## Try it
Give the lines again exactly as they appear below, from the line with "895x481 pixels. At" to the line with "You are a GUI", both included, and only those lines. Leave every picture out.

## Records for the task
_ _ _ _ _ _ _

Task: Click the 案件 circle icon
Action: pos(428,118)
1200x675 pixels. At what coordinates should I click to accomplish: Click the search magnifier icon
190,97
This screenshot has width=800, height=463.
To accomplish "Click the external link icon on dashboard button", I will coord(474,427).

_ _ _ _ _ _ _

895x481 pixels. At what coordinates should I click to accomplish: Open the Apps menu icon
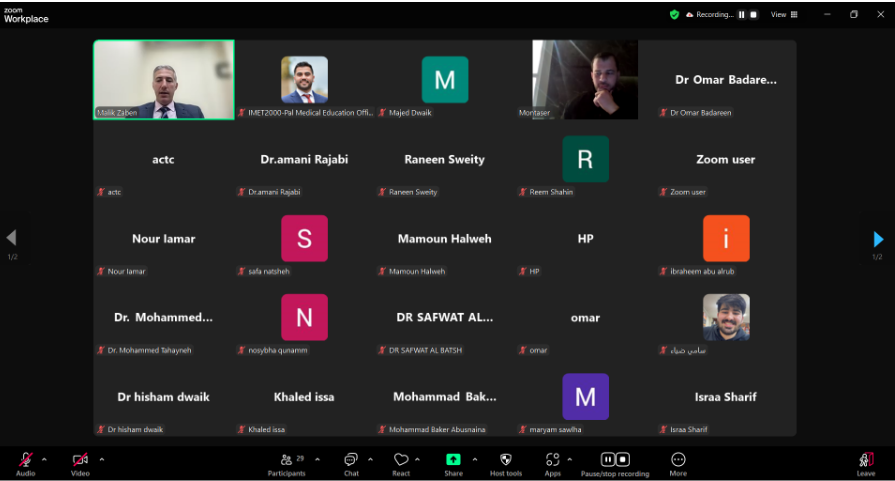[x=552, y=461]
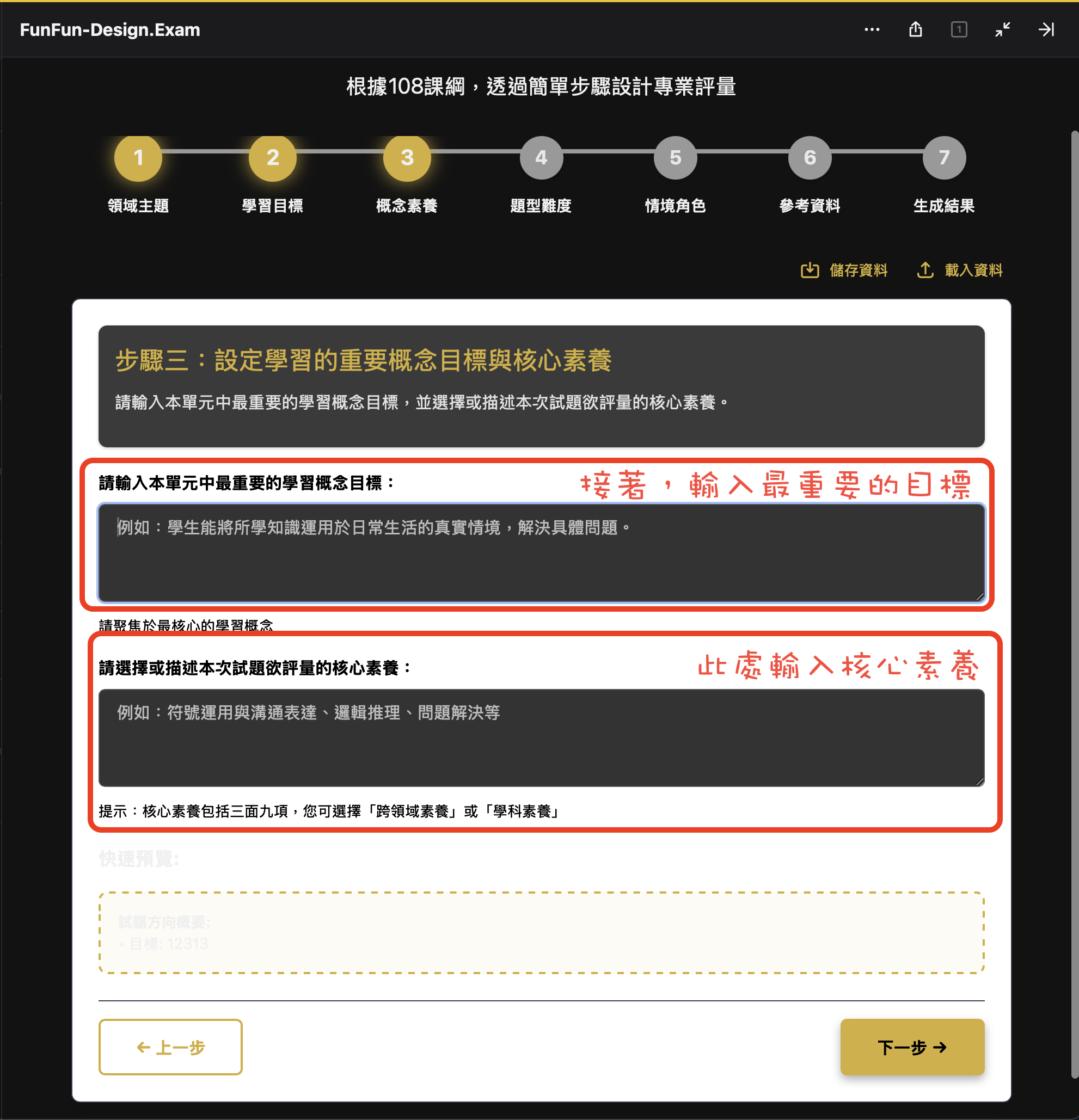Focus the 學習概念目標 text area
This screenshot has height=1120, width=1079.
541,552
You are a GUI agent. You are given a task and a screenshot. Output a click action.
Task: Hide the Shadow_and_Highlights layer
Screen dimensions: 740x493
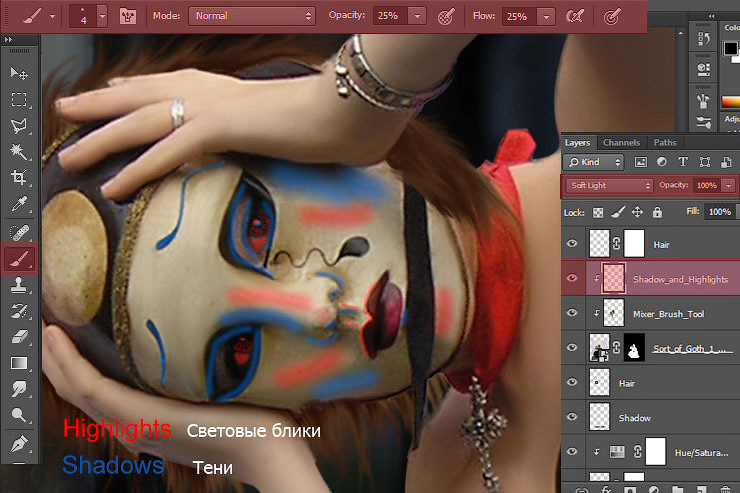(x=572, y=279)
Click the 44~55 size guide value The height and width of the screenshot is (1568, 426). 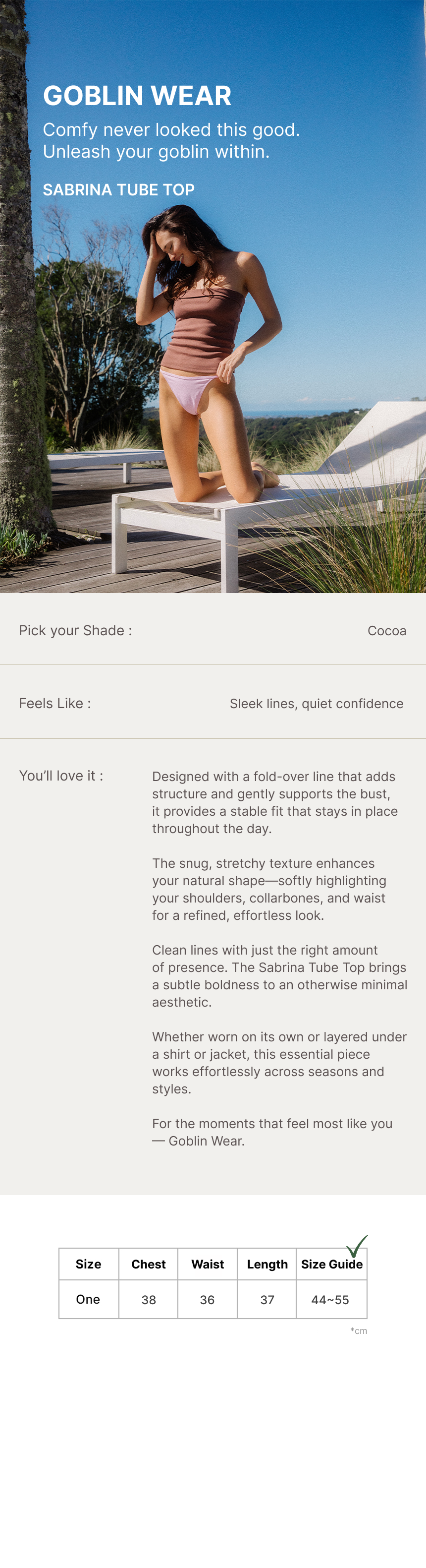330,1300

_ _ _ _ _ _ _

## Answer to this problem
895x481 pixels. At what coordinates should I click to accomplish: Open the Apps menu icon
[x=552, y=461]
Focus the 學習概念目標 text area
This screenshot has height=1120, width=1079.
541,552
You are a GUI agent. You are given a task and a screenshot. Output a click action.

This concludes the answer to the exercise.